Anyway, those are my thoughts on health today.  I'm going to keep doing what I'm doing, because I think I'm fine.  I don't eat super "clean", but I am eating healthier portions and making good food choices again.

One more thought... (I was sweeping and decided this needs to be added)

On more than one occasion I used the excuse of "I don't want to ruin my metabolism, so I'm not going on a diet." to not start,well..a diet.  However, I also didn't start simply cutting back a little to see my weight get to a healthier place again.

So, for me I think I'm overthinking too much and I'm doing just fine following Weight Watchers and getting to a healthier place.  My local WW buddy and I have agreed that if we have to starve ourselves to reach the highest "healthy" weight WW has in place for each of us we are not doing that.  And another friend promised if she sees me fall into starvation (better known as "Such a good dieter!!") mentality that she will speak up.

It's never happened before, so I don't see it happening again, but just in case...

Okay, I think that's all for now.  Red beans and rice are simmering and I need to finish the floors.  Sigh.... lol 

Monday, May 2, 2016

Weigh-In ... One Month on Weight Watchers

Today's Weight:  192.6
Loss/Gain: -2.6 lbs.

Well, would you look at that... Woot! 

As I was preparing to leave for my meeting this morning my dad was texting me and I felt like telling him, "I'm heading out for my WW meeting. Wish me luck!" but then I reminded myself it's not about luck.  lol 

I did fine most of the week, though I didn't have as many "weekly" points saved for the weekend as I like to normally.  

It was enough for the delicious Korean BBQ lunch my husband and I enjoyed on Friday, but the Sweet Tea and Flat White that followed later that day pushed me over the limit.  

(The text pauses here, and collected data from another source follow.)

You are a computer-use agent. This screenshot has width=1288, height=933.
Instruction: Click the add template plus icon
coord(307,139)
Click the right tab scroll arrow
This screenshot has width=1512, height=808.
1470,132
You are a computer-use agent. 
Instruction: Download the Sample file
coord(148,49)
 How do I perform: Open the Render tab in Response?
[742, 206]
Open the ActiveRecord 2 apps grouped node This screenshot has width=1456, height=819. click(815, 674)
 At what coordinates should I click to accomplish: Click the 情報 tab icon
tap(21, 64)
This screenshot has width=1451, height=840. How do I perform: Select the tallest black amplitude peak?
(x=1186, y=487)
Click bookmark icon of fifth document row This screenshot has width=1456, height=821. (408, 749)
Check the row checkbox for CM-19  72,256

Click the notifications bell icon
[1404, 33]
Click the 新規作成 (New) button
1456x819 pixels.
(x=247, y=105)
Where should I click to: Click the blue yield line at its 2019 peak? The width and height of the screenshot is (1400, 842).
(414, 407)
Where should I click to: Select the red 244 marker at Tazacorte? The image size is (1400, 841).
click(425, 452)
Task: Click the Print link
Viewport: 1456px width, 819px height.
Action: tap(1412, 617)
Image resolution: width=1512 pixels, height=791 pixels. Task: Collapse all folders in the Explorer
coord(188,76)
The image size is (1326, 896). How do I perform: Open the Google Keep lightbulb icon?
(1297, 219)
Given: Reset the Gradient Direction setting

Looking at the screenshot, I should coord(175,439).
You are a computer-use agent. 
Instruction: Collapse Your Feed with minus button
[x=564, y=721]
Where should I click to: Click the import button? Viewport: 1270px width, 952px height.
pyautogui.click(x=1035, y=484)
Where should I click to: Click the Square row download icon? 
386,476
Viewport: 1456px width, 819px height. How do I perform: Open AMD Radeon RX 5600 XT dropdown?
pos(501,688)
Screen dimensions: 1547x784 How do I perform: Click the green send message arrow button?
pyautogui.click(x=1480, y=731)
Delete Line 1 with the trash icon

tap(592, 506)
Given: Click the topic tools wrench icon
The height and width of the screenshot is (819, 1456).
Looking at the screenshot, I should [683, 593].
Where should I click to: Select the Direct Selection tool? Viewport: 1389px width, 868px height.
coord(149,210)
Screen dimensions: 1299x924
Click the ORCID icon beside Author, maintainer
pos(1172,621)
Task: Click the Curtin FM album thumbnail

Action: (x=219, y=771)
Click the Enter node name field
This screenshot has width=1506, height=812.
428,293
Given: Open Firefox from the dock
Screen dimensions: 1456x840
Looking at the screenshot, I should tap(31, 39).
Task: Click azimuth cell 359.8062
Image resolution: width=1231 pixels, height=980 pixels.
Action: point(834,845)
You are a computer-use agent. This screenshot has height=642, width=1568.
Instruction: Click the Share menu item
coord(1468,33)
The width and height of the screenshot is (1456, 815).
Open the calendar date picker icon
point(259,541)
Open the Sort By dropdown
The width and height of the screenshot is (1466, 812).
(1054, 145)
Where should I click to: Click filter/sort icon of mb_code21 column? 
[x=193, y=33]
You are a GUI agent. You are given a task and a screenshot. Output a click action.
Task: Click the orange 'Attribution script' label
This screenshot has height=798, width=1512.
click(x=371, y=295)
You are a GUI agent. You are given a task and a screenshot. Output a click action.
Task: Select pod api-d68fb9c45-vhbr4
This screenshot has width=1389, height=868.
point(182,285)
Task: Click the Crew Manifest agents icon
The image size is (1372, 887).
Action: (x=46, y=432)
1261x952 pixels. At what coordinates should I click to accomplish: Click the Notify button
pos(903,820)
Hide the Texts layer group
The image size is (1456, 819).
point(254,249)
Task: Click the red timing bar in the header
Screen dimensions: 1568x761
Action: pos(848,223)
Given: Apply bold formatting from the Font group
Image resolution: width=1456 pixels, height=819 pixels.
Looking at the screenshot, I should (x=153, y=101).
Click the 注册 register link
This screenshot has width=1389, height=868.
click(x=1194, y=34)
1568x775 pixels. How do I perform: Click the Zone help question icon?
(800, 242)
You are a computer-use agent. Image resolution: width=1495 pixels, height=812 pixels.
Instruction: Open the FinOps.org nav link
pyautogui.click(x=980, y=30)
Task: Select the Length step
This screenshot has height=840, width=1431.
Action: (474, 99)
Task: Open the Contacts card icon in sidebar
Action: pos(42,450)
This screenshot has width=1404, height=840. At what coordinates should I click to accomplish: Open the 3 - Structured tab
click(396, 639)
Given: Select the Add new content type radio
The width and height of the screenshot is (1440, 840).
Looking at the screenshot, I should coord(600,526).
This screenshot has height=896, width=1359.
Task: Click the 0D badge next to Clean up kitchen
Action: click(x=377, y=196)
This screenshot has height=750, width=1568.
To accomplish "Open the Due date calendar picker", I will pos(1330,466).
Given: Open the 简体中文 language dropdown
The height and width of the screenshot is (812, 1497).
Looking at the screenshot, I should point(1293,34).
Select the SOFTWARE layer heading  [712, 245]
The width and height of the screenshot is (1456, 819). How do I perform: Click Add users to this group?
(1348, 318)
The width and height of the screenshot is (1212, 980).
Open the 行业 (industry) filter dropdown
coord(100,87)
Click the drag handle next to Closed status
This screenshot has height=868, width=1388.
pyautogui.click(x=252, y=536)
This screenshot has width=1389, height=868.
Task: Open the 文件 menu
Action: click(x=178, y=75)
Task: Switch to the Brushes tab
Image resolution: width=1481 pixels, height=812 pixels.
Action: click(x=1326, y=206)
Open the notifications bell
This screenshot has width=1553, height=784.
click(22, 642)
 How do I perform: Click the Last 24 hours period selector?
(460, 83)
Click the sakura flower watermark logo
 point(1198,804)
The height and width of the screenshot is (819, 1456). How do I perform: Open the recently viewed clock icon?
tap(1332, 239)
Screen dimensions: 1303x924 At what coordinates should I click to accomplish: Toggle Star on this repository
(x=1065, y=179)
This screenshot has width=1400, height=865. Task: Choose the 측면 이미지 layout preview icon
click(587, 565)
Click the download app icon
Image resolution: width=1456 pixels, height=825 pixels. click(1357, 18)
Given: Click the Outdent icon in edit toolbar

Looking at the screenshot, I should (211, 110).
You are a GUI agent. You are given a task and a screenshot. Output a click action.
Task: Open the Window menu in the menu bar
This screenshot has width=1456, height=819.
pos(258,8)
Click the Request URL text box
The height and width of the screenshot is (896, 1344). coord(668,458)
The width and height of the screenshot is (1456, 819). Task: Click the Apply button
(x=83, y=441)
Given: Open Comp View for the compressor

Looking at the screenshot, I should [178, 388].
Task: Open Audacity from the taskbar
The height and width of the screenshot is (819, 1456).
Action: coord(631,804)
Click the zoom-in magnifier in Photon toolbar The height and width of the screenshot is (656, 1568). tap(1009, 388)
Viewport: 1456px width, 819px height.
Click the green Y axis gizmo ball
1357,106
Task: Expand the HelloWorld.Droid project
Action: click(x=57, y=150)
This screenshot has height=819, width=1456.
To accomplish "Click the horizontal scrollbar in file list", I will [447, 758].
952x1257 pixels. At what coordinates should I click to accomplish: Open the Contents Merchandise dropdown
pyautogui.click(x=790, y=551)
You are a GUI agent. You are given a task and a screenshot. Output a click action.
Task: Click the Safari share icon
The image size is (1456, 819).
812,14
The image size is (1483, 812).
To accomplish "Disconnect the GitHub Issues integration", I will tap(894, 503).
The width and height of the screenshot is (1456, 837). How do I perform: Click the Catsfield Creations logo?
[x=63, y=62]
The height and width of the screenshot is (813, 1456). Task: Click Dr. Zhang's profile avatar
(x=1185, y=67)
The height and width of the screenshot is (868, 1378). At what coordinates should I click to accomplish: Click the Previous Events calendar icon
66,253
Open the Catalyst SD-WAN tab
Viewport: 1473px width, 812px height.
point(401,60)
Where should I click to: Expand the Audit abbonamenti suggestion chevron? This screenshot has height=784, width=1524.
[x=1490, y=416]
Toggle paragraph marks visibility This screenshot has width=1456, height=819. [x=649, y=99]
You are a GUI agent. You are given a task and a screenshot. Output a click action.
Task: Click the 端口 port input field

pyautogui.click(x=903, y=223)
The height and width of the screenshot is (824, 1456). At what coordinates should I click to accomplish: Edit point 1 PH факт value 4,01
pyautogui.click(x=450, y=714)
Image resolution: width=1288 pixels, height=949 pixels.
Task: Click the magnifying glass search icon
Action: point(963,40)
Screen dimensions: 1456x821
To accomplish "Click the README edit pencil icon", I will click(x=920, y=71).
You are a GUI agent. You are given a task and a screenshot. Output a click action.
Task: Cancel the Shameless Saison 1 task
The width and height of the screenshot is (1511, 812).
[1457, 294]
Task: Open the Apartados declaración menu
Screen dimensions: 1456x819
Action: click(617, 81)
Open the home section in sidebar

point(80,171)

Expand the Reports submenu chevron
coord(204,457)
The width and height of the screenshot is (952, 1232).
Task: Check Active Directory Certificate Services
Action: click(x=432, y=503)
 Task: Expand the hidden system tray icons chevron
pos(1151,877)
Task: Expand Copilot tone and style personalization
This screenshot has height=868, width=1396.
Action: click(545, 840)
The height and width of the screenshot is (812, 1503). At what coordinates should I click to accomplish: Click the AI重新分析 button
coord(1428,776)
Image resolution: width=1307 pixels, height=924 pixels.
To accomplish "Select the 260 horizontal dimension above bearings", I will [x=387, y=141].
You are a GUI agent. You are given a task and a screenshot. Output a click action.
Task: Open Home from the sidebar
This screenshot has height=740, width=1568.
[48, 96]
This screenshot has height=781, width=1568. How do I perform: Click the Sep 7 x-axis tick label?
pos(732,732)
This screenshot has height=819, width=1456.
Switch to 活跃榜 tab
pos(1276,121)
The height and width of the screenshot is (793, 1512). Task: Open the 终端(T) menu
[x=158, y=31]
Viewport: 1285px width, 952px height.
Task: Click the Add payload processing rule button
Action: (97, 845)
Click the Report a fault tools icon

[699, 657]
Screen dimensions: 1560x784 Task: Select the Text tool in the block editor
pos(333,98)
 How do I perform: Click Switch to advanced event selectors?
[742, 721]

The good thing, and a new plus for me, is I didn't throw the rest of my week to the wind.  Instead I reigned it in over Saturday and Sunday since I knew I only had my daily points to use each day.  *patting myself on the back*  

Today the leader asked us to set a goal for May. 

  • More exercise.
  • More tracking.
  • Staying on track.
  • More water. 
You get the idea.  

My goal?  To continue taking it one day at a time, while keeping some extra points aside for the weekly eating out we do each weekend.  Basically, plan, but without thinking too much about how far there is to go.  

It worked for April -- I'm down -9.2 lbs for the month -- and I know it will keep working.  

One more thing... It's kind of funny, but I have a hard time believing I am down almost 10 pounds.  I do feel like some things are fitting better, but then I think it's just my imagination.  Oh, the mind..but the scale doesn't lie!  And my tracker will show that I am sticking to the plan, so I shouldn't be surprised.  

Anyway, that's all for today.  I need to get dinner going and then get changed.  Monday night is becoming BodyPump class night for my daughter and I.  Yay!